**What you are asked to do**
It would help if you retyped the data exactly, leaving out the pictures.

**Study material**

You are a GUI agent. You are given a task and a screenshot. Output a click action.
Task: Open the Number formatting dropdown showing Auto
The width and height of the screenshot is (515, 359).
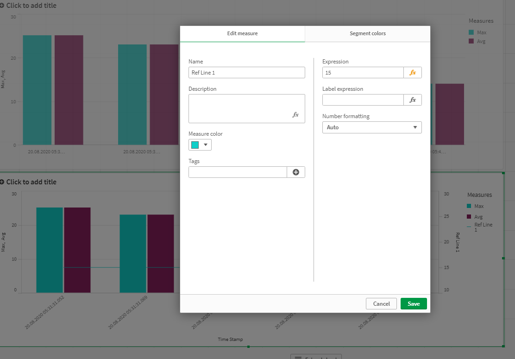(x=372, y=127)
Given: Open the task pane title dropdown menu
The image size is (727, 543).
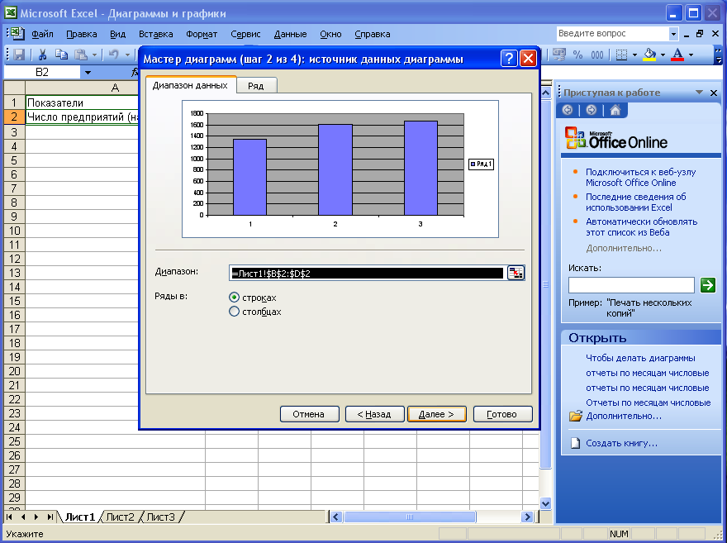Looking at the screenshot, I should coord(700,93).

**Written answer**
You are a GUI agent. You are given a task and a screenshot. Output a click action.
Task: Open the Number formatting dropdown showing Auto
The width and height of the screenshot is (515, 359).
(x=372, y=127)
Given: Open the task pane title dropdown menu
The image size is (727, 543).
Looking at the screenshot, I should coord(700,93).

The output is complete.